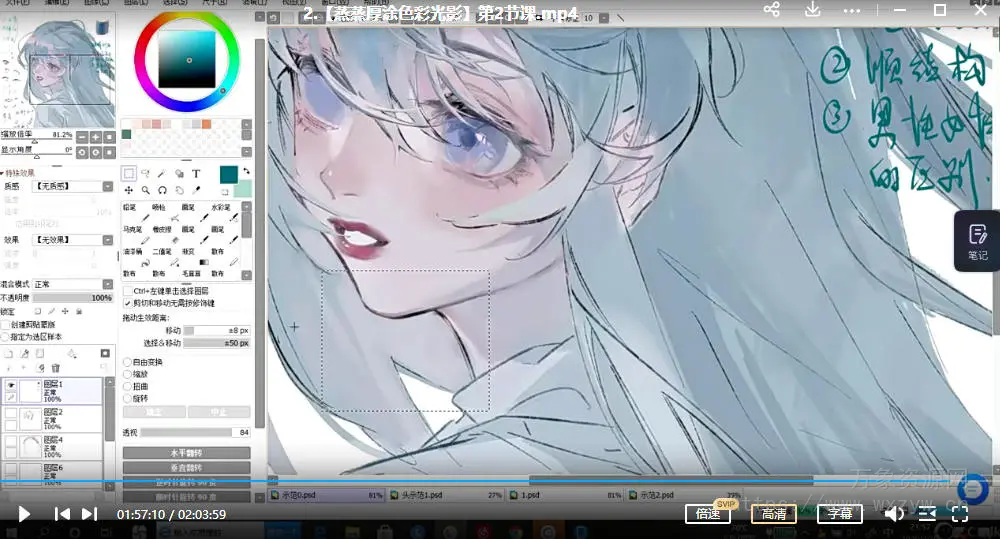This screenshot has height=539, width=1000.
Task: Click the share icon in title bar
Action: 771,10
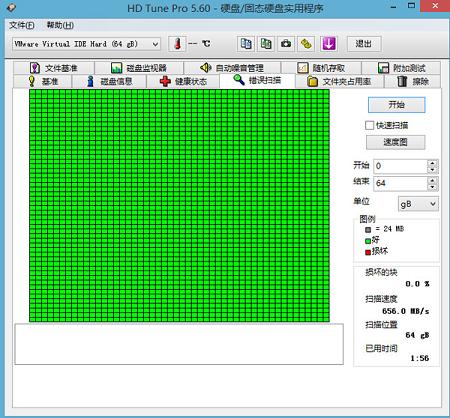
Task: Open the 磁盘信息 tab
Action: [x=109, y=81]
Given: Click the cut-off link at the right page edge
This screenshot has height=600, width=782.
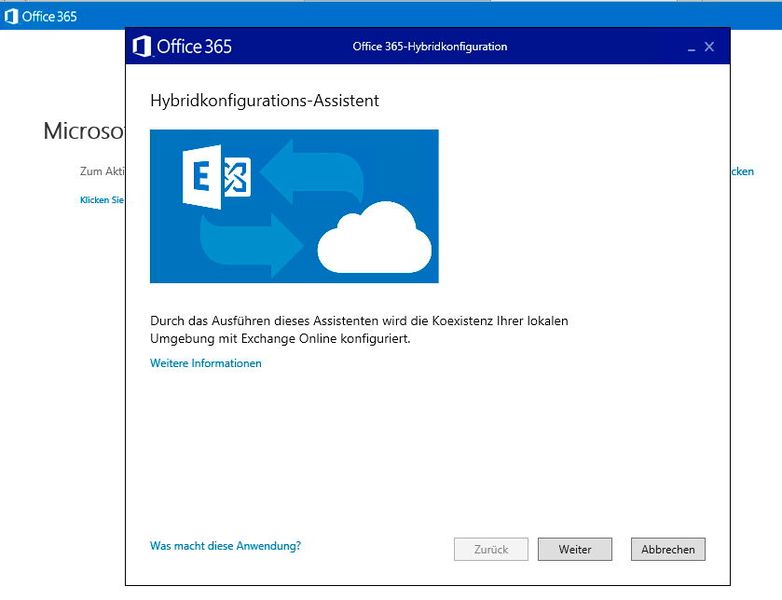Looking at the screenshot, I should tap(742, 172).
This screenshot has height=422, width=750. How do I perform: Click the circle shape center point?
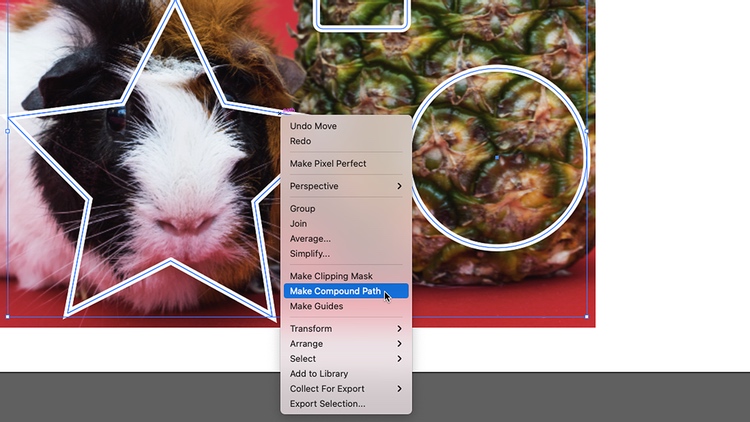coord(497,157)
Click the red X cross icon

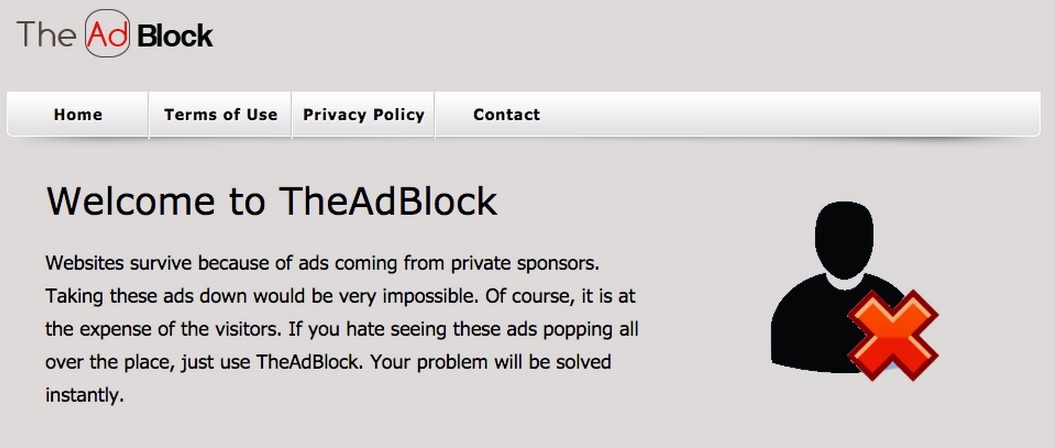tap(893, 335)
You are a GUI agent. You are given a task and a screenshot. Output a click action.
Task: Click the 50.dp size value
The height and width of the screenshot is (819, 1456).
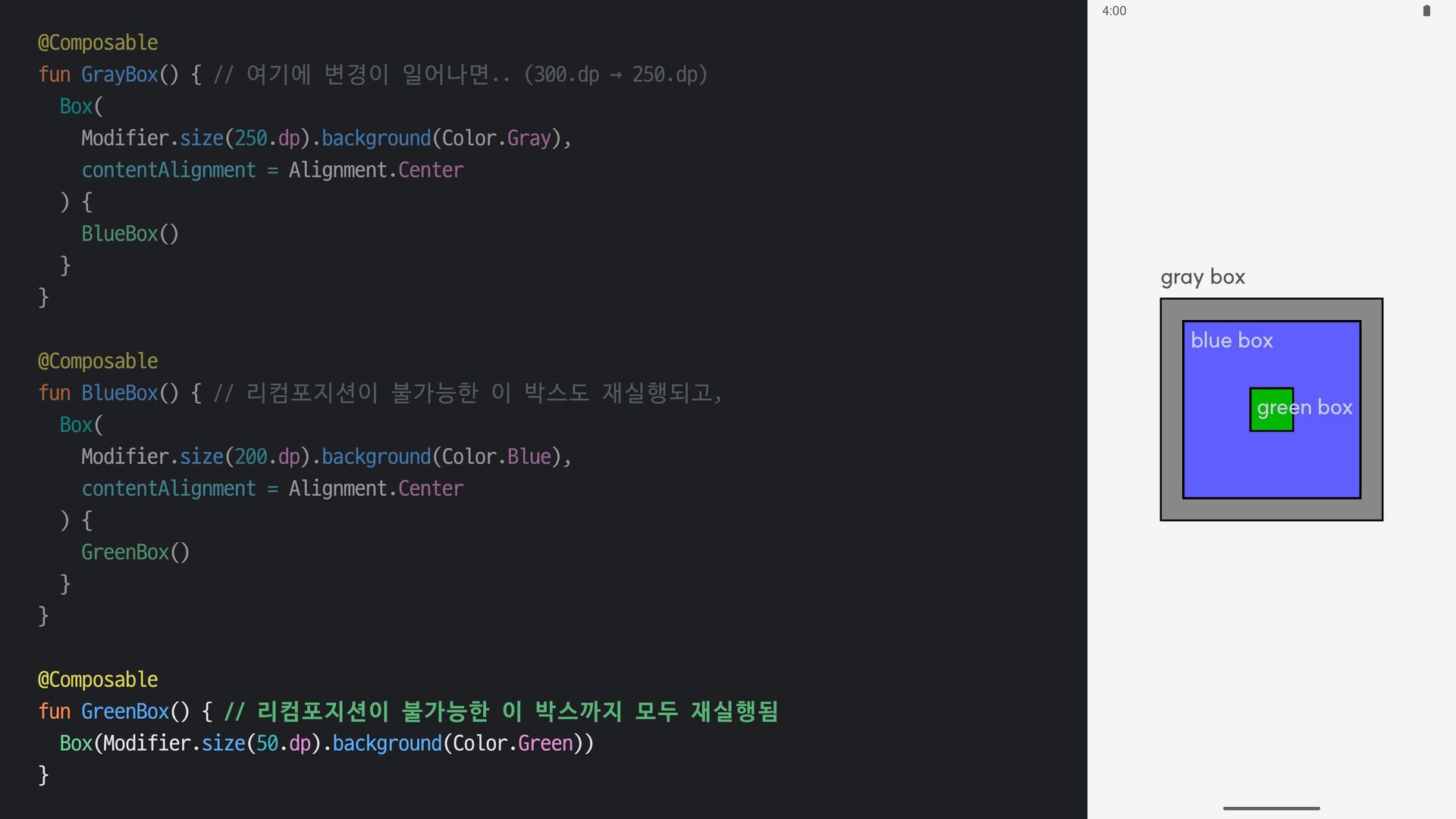pos(283,743)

★ ★ ★ ★ ★ ★ ★

Reproduce every line of all the items above word for word, omitting the pictures.

■ EXERCISE ANSWER
This screenshot has height=539, width=1000.
Task: Click the share icon in title bar
Action: 771,10
Task: Open the 磁盘信息 tab
Action: [x=109, y=81]
Given: Click the cut-off link at the right page edge
This screenshot has height=600, width=782.
Looking at the screenshot, I should tap(742, 172).
This screenshot has height=422, width=750. How do I perform: Click the circle shape center point?
coord(497,157)
Click the red X cross icon

tap(893, 335)
You are a GUI agent. You are given a task and a screenshot. Output a click action.
Task: Click the 50.dp size value
The height and width of the screenshot is (819, 1456).
pos(283,743)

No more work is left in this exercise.